Apesar dos percalços, os analistas vislumbram uma melhora no balanço da Gafisa no início do próximo ano, inclusive com a diminuição da sua atual dívida, de 1,3 bilhão de reais. O prognóstico leva em conta a queda dos distratos, a capacidade da companhia para transformar estoques em receita — neste ano, 85,2% de suas vendas líquidas corresponderam a projetos lançados até o fim de 2015 — e a melhora no retorno do capital empregado. A política da Gafisa de transferir 90% das unidades em até 90 dias após a entrega do empreendimento fez com que os repasses de imóveis aumentassem 35,5% nos primeiros seis meses deste ano na comparação com igual período de 2017, atingindo 342,5 milhões de reais.

Esse cenário anima a Gafisa a lançar empreendimentos — algo que não fazia deste o início do ano. De acordo com o presidente da incorporadora, Sandro Gamba, a expectativa é que os lançamentos ocorram até dezembro, gerando um valor geral de vendas (VGV) entre 250 milhões e 300 milhões de reais — nos tempos áureos, esse valor girava em torno de 1 bilhão de reais ao ano. “Acho acertado a Gafisa voltar a fazer lançamentos, para não perder a janela de oportunidade”, avalia Grego, da Eleven. Com a queda na taxa básica de juros ao patamar de 8,25% ao ano e a inflação mais próxima do centro da meta (de 4,5% ao ano), é esperado um aquecimento gradual da economia e uma redução do índice de desemprego — fator primordial para que o brasileiro volte a adquirir imóveis.

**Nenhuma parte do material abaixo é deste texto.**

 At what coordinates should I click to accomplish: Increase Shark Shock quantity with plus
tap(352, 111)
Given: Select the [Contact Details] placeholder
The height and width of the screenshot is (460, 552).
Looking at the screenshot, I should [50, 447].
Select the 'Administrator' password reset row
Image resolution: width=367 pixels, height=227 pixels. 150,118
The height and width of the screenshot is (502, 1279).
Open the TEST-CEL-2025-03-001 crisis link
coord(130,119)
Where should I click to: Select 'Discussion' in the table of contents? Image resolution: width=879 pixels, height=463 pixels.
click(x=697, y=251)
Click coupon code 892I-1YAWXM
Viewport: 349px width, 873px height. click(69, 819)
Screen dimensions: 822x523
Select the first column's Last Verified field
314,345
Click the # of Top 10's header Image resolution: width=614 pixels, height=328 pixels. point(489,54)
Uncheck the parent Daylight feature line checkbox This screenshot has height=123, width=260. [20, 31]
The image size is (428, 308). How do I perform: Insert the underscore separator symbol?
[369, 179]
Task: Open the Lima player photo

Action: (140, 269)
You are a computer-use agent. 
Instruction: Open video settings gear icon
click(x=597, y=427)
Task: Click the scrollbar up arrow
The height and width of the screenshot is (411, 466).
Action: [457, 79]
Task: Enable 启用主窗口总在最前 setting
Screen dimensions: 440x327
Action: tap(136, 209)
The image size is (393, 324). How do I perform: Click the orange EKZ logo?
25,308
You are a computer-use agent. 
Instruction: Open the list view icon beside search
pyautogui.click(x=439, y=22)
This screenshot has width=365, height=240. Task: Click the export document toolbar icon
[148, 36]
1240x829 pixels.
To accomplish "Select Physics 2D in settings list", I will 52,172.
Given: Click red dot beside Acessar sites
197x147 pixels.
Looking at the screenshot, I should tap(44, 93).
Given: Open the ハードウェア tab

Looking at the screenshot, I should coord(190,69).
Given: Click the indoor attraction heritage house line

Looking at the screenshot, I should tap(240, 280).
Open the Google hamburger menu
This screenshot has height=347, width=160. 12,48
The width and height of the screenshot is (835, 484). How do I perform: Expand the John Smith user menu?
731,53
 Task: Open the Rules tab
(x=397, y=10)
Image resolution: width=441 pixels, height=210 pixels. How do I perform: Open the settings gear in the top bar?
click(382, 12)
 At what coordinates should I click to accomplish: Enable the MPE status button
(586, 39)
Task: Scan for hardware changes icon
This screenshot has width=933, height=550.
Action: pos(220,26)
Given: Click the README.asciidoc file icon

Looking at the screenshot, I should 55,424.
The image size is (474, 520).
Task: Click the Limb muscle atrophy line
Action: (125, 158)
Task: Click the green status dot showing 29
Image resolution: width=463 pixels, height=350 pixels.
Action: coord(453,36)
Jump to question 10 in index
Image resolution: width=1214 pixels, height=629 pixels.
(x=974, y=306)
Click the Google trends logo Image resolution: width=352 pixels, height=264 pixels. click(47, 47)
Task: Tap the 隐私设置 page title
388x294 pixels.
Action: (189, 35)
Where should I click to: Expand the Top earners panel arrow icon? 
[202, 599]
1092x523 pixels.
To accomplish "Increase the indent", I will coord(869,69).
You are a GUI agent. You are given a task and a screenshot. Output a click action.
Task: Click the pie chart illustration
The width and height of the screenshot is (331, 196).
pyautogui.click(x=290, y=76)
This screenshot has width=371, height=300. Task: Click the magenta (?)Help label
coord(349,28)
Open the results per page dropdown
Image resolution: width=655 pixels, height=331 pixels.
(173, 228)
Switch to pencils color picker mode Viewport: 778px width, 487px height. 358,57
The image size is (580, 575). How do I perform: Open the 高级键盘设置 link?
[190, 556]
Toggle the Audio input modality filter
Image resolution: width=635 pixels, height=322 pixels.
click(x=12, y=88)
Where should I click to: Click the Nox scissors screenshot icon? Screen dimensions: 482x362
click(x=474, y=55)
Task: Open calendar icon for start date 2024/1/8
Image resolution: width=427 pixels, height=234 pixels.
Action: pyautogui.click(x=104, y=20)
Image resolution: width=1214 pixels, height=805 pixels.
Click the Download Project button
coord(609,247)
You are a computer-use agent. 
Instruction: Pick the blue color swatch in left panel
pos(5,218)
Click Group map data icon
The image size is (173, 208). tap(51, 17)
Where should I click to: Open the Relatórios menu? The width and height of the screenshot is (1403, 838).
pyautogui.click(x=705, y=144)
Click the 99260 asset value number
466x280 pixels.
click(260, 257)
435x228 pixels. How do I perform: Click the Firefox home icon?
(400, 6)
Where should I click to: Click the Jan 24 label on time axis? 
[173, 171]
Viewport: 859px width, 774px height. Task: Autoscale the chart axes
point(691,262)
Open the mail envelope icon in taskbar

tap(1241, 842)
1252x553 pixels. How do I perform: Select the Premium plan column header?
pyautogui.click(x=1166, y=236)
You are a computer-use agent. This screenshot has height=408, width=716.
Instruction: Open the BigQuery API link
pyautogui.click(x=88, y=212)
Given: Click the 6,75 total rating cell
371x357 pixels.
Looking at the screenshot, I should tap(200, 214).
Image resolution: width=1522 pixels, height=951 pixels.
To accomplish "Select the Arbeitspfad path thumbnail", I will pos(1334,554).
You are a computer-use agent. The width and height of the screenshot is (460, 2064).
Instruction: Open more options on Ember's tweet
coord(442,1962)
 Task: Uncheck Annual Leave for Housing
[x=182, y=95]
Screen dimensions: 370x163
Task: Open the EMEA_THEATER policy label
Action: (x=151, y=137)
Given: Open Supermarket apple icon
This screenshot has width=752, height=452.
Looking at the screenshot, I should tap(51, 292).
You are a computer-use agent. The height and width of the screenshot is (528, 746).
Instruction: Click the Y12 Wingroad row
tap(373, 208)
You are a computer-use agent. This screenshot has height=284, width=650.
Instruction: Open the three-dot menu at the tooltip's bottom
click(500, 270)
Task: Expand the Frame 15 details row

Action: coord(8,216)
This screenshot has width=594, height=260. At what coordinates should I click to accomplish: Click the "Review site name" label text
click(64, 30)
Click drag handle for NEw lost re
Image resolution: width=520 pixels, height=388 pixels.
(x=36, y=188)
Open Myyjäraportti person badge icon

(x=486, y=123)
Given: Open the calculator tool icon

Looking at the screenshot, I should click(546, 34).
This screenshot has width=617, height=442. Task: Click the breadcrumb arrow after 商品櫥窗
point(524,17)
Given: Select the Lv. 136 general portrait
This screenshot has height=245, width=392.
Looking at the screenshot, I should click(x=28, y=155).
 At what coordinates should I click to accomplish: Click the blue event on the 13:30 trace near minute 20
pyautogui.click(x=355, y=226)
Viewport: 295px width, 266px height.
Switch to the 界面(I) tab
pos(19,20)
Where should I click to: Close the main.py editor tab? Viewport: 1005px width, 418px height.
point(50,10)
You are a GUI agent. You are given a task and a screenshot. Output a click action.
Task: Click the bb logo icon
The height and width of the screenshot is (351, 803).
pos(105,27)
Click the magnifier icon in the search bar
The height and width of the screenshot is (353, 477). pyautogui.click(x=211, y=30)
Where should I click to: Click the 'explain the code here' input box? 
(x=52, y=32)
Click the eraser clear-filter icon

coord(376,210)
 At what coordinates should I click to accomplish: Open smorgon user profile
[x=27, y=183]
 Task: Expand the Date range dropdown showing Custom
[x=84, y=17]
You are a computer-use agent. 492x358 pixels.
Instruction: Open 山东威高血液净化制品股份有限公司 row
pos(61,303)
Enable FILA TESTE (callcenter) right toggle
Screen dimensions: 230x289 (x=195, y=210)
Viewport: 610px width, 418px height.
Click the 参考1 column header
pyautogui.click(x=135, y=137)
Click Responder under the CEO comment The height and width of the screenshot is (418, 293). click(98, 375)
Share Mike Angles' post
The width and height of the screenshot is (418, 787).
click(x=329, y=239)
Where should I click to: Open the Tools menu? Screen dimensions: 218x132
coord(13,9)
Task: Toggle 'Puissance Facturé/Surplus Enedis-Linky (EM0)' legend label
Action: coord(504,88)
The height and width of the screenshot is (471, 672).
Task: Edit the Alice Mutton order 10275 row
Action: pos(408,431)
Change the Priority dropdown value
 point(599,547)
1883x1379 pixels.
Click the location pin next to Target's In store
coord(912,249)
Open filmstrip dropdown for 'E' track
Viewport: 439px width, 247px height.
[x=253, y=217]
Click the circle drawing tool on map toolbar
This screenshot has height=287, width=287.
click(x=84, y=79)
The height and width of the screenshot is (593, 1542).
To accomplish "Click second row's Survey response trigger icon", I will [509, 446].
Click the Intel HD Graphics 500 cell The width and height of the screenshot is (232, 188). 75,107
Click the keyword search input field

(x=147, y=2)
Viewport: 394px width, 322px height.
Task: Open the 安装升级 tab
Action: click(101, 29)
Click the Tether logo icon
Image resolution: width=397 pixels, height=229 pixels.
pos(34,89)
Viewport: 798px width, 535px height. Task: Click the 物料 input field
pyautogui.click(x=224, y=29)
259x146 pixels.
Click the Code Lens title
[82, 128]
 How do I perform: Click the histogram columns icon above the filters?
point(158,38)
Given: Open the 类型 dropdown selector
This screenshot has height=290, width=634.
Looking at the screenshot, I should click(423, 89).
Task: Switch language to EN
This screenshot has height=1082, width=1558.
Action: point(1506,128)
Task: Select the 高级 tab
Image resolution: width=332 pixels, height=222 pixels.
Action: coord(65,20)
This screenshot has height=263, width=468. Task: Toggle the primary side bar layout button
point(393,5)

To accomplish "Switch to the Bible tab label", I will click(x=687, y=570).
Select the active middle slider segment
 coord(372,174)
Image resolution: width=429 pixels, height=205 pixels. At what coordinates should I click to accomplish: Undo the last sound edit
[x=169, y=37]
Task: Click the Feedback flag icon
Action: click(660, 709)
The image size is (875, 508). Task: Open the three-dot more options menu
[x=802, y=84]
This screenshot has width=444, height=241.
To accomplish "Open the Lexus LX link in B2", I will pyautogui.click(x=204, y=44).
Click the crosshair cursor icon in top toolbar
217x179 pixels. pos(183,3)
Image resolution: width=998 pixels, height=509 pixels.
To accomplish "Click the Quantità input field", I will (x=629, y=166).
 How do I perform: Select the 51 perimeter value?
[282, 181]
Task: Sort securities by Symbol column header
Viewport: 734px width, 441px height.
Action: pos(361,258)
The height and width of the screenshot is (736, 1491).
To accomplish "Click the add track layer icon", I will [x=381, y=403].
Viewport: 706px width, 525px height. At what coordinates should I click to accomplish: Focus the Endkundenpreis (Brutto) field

Como os papéis da Gafisa já caíram muito no pregão — nos três anos encerrados em 19 de setembro a queda foi de 50,4% —, os analistas não apostam numa deterioração ainda maior no valor das ações. Porém, tampouco enxergam um potencial de alta significativo no horizonte. De acordo com amostragem da Bloomberg, o papel da Gafisa tinha, em 19 de setembro, cinco recomendações de manutenção e duas de venda.